Given request: Change "GUI agent" to "screen assistant" throughout the rows below, and give all the lines back with nothing else altered.

Extracted records:
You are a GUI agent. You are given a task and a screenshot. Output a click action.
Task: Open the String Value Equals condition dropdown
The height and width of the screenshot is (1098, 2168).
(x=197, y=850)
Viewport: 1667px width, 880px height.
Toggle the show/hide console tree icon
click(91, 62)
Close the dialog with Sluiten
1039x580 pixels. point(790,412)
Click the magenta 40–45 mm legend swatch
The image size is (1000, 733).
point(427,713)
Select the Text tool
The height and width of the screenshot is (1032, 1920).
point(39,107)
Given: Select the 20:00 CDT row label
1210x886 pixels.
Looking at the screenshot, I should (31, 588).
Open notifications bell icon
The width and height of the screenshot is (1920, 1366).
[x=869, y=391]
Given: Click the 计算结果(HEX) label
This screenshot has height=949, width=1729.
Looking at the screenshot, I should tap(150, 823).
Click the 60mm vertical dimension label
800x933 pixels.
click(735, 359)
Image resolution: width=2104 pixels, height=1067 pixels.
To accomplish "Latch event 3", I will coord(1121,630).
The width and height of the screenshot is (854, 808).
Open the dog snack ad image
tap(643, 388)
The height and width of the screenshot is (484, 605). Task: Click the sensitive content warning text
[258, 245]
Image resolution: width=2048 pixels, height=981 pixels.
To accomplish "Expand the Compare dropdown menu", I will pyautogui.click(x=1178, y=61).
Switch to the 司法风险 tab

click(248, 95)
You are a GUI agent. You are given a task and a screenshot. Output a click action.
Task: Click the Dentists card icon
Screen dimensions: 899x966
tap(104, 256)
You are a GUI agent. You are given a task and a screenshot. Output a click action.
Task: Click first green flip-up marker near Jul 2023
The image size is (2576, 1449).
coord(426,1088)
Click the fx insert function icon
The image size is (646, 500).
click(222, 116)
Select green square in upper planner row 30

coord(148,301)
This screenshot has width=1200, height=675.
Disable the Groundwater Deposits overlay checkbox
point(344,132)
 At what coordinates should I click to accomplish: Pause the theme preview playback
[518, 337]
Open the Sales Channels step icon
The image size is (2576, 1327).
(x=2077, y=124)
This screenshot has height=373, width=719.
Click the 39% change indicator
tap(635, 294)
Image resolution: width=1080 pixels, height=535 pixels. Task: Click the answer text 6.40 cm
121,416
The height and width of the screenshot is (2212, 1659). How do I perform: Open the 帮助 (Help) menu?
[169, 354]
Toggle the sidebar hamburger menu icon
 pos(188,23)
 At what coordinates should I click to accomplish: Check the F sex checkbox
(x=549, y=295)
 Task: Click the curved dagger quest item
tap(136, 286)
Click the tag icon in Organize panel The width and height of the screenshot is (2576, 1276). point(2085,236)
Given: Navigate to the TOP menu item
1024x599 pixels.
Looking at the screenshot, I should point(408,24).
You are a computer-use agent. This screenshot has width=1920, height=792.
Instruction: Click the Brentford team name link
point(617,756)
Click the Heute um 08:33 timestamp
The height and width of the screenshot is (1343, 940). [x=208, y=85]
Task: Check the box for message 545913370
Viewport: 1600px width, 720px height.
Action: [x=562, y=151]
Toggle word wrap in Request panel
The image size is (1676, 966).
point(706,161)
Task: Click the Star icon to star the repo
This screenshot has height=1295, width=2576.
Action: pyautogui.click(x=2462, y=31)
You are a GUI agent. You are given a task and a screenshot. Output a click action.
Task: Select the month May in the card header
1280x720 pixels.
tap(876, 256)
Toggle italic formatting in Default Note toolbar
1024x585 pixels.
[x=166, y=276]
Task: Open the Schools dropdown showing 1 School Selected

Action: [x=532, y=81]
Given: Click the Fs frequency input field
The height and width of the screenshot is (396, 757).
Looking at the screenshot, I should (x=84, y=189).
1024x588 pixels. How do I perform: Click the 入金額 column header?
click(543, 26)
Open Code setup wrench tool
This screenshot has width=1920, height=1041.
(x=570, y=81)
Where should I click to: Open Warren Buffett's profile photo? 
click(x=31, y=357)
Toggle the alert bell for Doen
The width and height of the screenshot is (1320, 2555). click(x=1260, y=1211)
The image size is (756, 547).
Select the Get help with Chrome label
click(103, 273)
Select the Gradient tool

Result:
You are a screen assistant. You are given a task and a screenshot. Output a click action.
Task: Open the String Value Equals condition dropdown
The height and width of the screenshot is (1098, 2168).
(x=197, y=850)
Viewport: 1667px width, 880px height.
Toggle the show/hide console tree icon
click(91, 62)
Close the dialog with Sluiten
1039x580 pixels. point(790,412)
Click the magenta 40–45 mm legend swatch
The image size is (1000, 733).
point(427,713)
Select the Text tool
The height and width of the screenshot is (1032, 1920).
point(39,107)
Given: Select the 20:00 CDT row label
1210x886 pixels.
Looking at the screenshot, I should (31, 588).
Open notifications bell icon
The width and height of the screenshot is (1920, 1366).
[x=869, y=391]
Given: Click the 计算结果(HEX) label
This screenshot has height=949, width=1729.
Looking at the screenshot, I should tap(150, 823).
Click the 60mm vertical dimension label
800x933 pixels.
click(735, 359)
Image resolution: width=2104 pixels, height=1067 pixels.
To accomplish "Latch event 3", I will coord(1121,630).
The width and height of the screenshot is (854, 808).
Open the dog snack ad image
tap(643, 388)
The height and width of the screenshot is (484, 605). Task: Click the sensitive content warning text
[258, 245]
Image resolution: width=2048 pixels, height=981 pixels.
To accomplish "Expand the Compare dropdown menu", I will pyautogui.click(x=1178, y=61).
Switch to the 司法风险 tab

click(248, 95)
You are a screen assistant. You are given a task and a screenshot. Output a click action.
Task: Click the Dentists card icon
Screen dimensions: 899x966
tap(104, 256)
You are a screen assistant. You are given a task and a screenshot. Output a click action.
Task: Click first green flip-up marker near Jul 2023
The image size is (2576, 1449).
coord(426,1088)
Click the fx insert function icon
The image size is (646, 500).
click(222, 116)
Select green square in upper planner row 30

coord(148,301)
This screenshot has width=1200, height=675.
Disable the Groundwater Deposits overlay checkbox
point(344,132)
 At what coordinates should I click to accomplish: Pause the theme preview playback
[518, 337]
Open the Sales Channels step icon
The image size is (2576, 1327).
(x=2077, y=124)
This screenshot has height=373, width=719.
Click the 39% change indicator
tap(635, 294)
Image resolution: width=1080 pixels, height=535 pixels. Task: Click the answer text 6.40 cm
121,416
The height and width of the screenshot is (2212, 1659). How do I perform: Open the 帮助 (Help) menu?
[169, 354]
Toggle the sidebar hamburger menu icon
 pos(188,23)
 At what coordinates should I click to accomplish: Check the F sex checkbox
(x=549, y=295)
 Task: Click the curved dagger quest item
tap(136, 286)
Click the tag icon in Organize panel The width and height of the screenshot is (2576, 1276). point(2085,236)
Given: Navigate to the TOP menu item
1024x599 pixels.
Looking at the screenshot, I should point(408,24).
You are a computer-use agent. This screenshot has width=1920, height=792.
Instruction: Click the Brentford team name link
point(617,756)
Click the Heute um 08:33 timestamp
The height and width of the screenshot is (1343, 940). [x=208, y=85]
Task: Check the box for message 545913370
Viewport: 1600px width, 720px height.
Action: [x=562, y=151]
Toggle word wrap in Request panel
The image size is (1676, 966).
point(706,161)
Task: Click the Star icon to star the repo
This screenshot has height=1295, width=2576.
Action: pyautogui.click(x=2462, y=31)
You are a screen assistant. You are given a task and a screenshot. Output a click action.
Task: Select the month May in the card header
1280x720 pixels.
tap(876, 256)
Toggle italic formatting in Default Note toolbar
1024x585 pixels.
[x=166, y=276]
Task: Open the Schools dropdown showing 1 School Selected

Action: [x=532, y=81]
Given: Click the Fs frequency input field
The height and width of the screenshot is (396, 757).
Looking at the screenshot, I should (x=84, y=189).
1024x588 pixels. How do I perform: Click the 入金額 column header?
click(543, 26)
Open Code setup wrench tool
This screenshot has width=1920, height=1041.
(x=570, y=81)
Where should I click to: Open Warren Buffett's profile photo? 
click(x=31, y=357)
Toggle the alert bell for Doen
The width and height of the screenshot is (1320, 2555). click(x=1260, y=1211)
The image size is (756, 547).
Select the Get help with Chrome label
click(103, 273)
Select the Gradient tool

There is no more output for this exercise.